[Exercise requirements]:
Apart from the images, reproduce all of the data word for word.

[Available data]:

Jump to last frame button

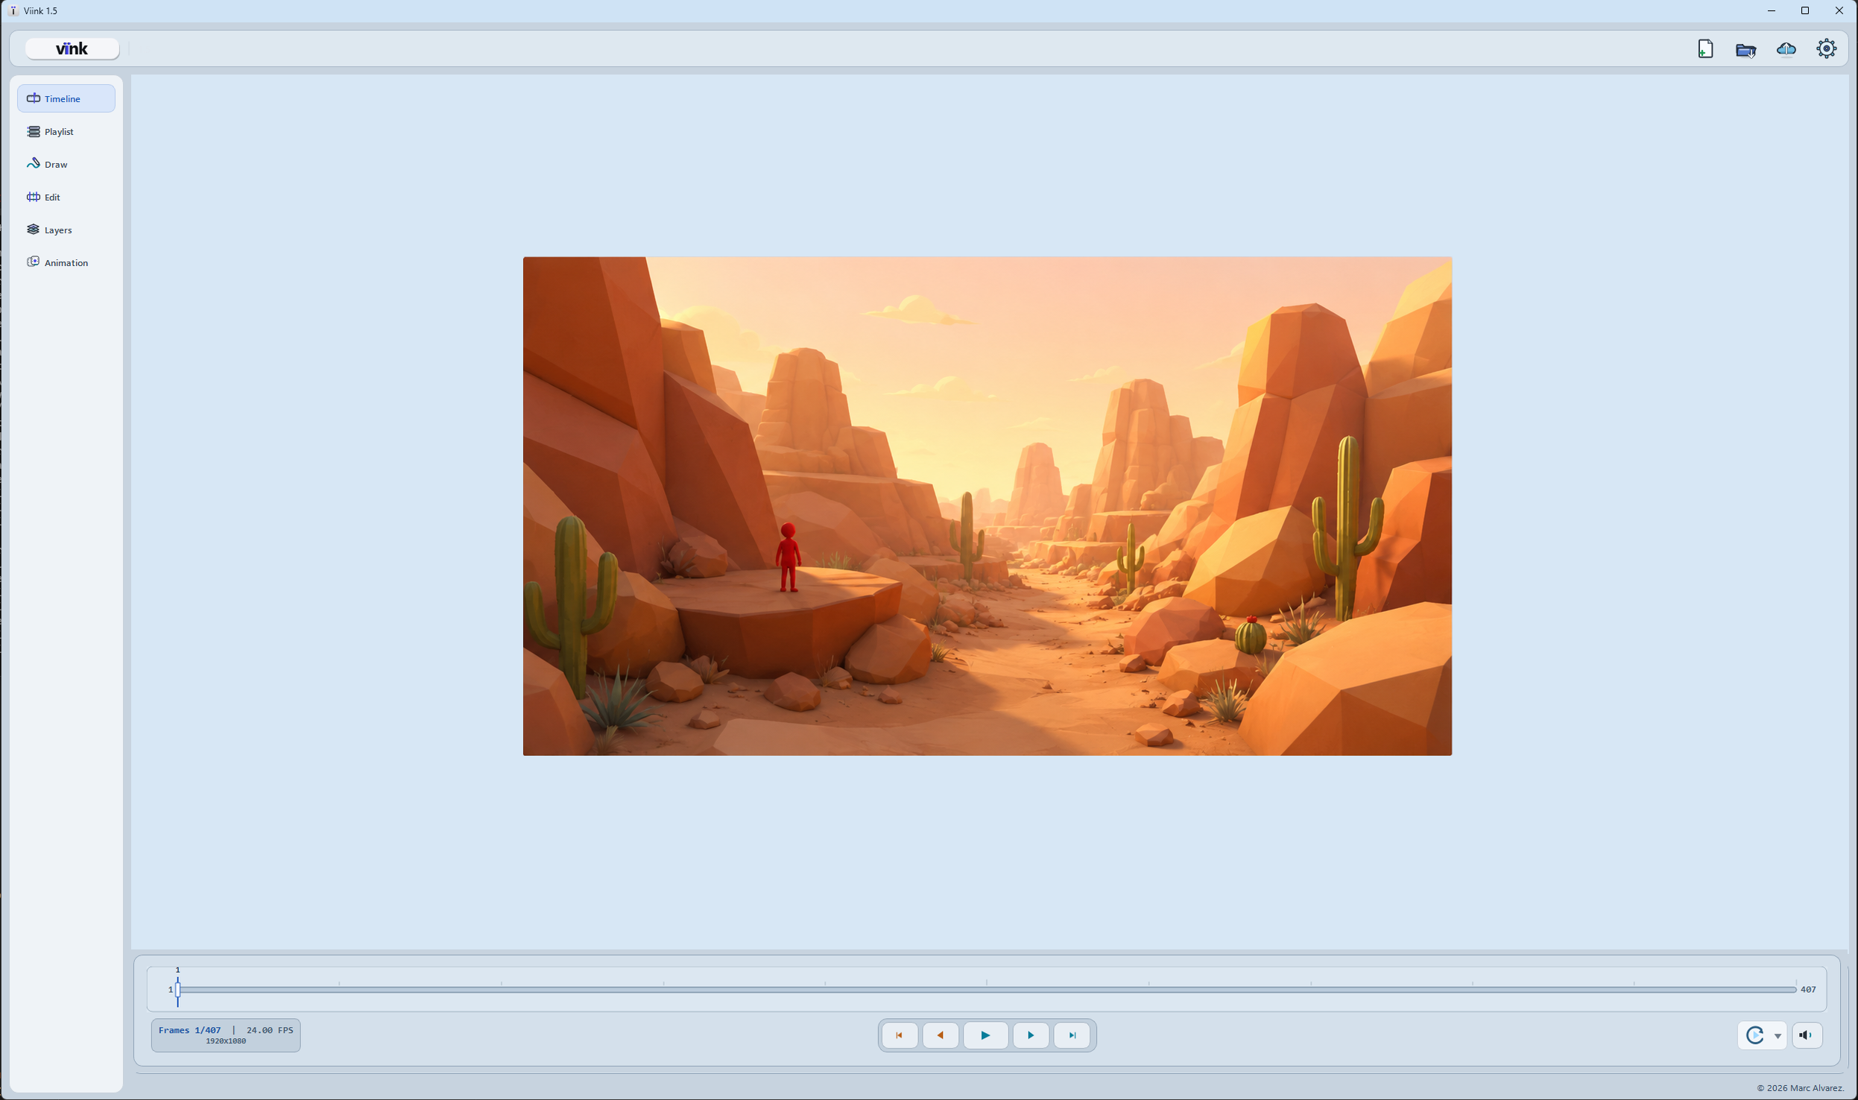[x=1072, y=1034]
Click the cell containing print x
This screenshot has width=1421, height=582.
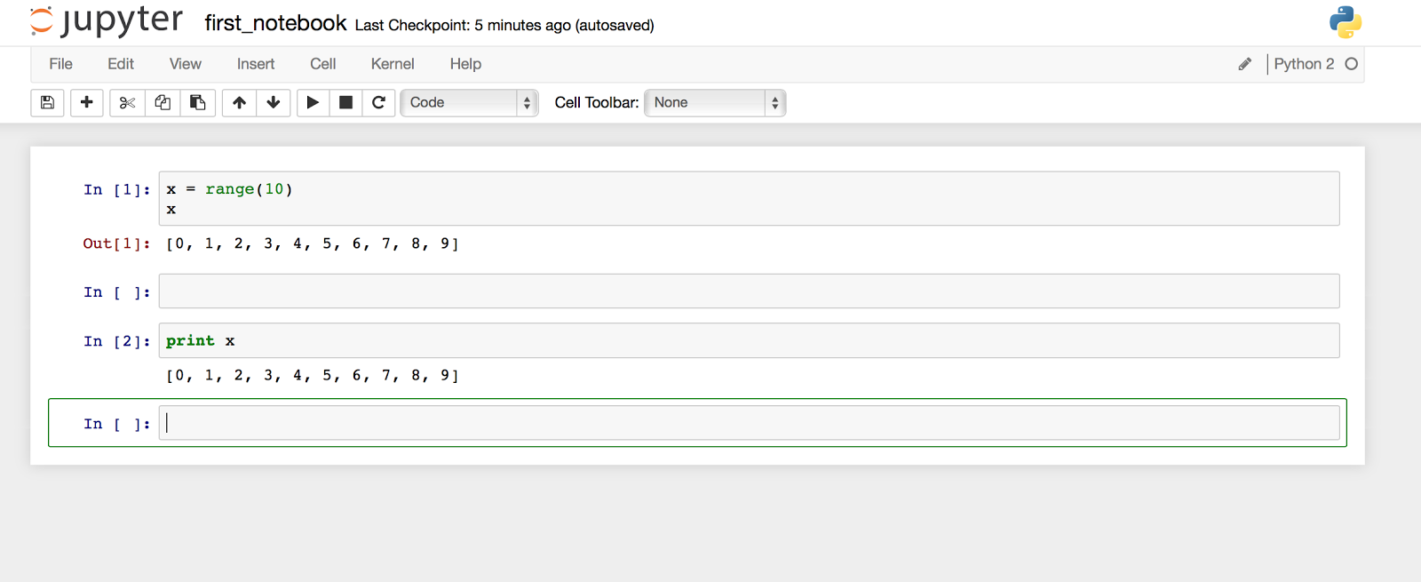coord(749,340)
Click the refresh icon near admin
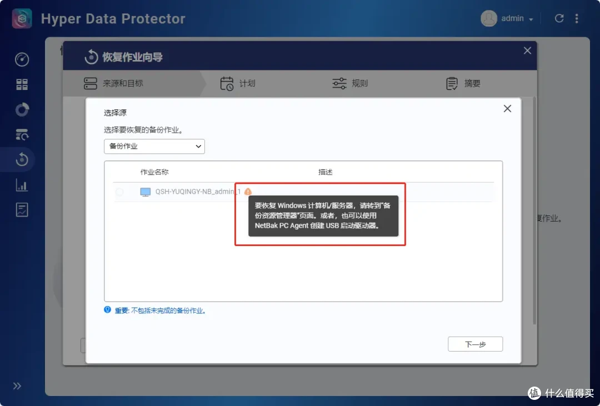Screen dimensions: 600x406 559,18
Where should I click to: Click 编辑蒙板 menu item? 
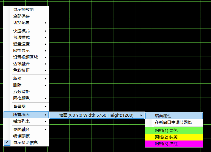pos(21,136)
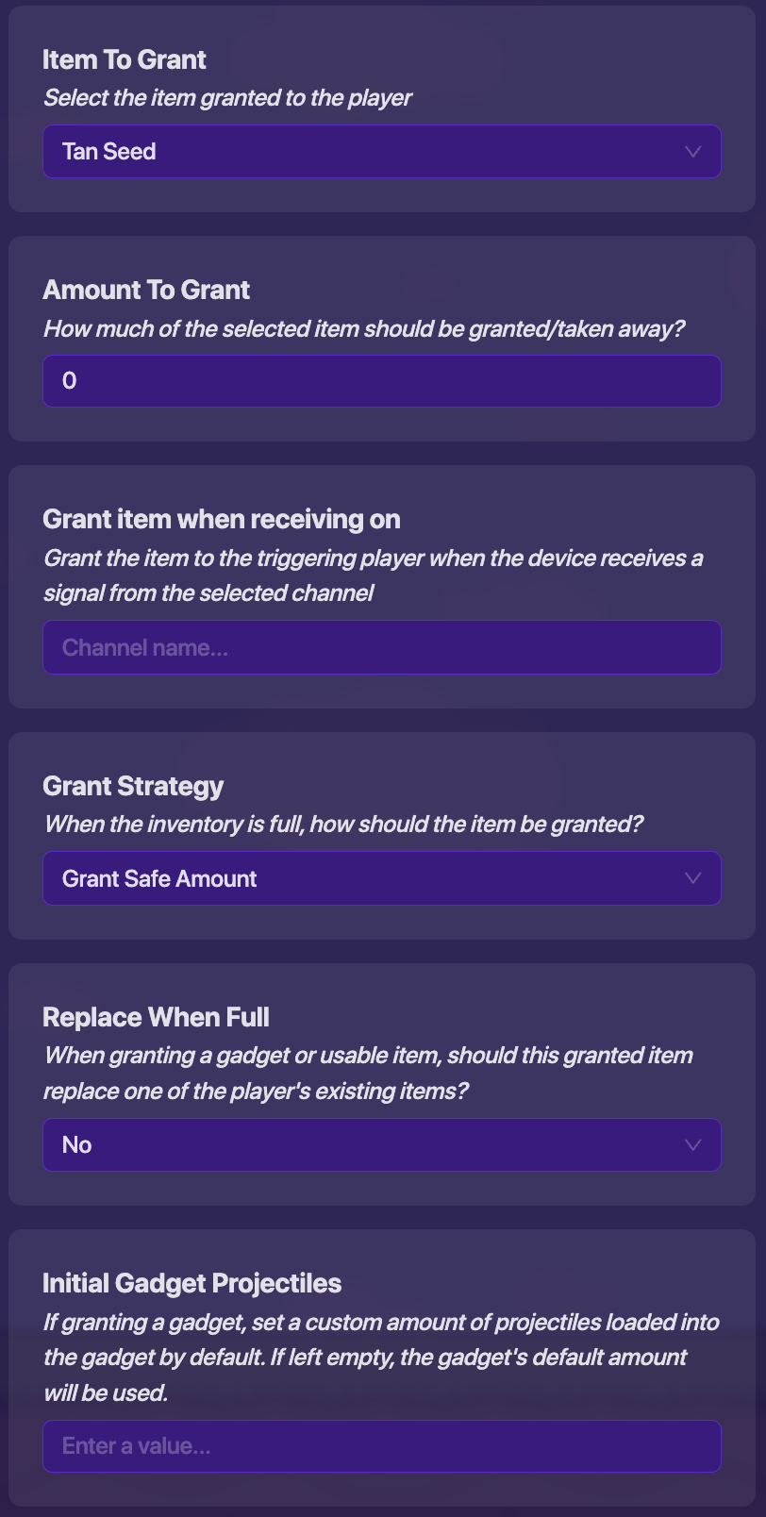Viewport: 766px width, 1517px height.
Task: Click the chevron arrow in the 'No' dropdown
Action: (692, 1144)
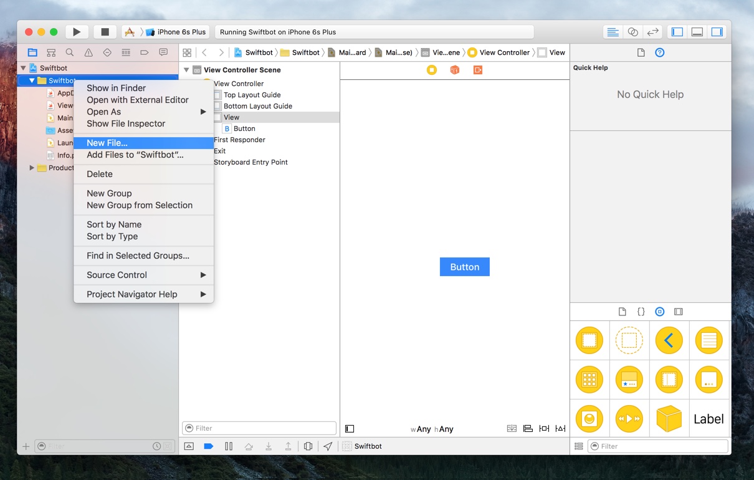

[Exercise response]:
Jump to last frame button

[x=1072, y=1034]
Click the cell containing print x
This screenshot has width=1421, height=582.
coord(749,340)
Click the refresh icon near admin
Screen dimensions: 600x406 559,18
Where should I click to: Click 编辑蒙板 menu item? 
pos(21,136)
Viewport: 766px width, 1517px height.
Task: Click the chevron arrow in the 'No' dropdown
Action: (692, 1144)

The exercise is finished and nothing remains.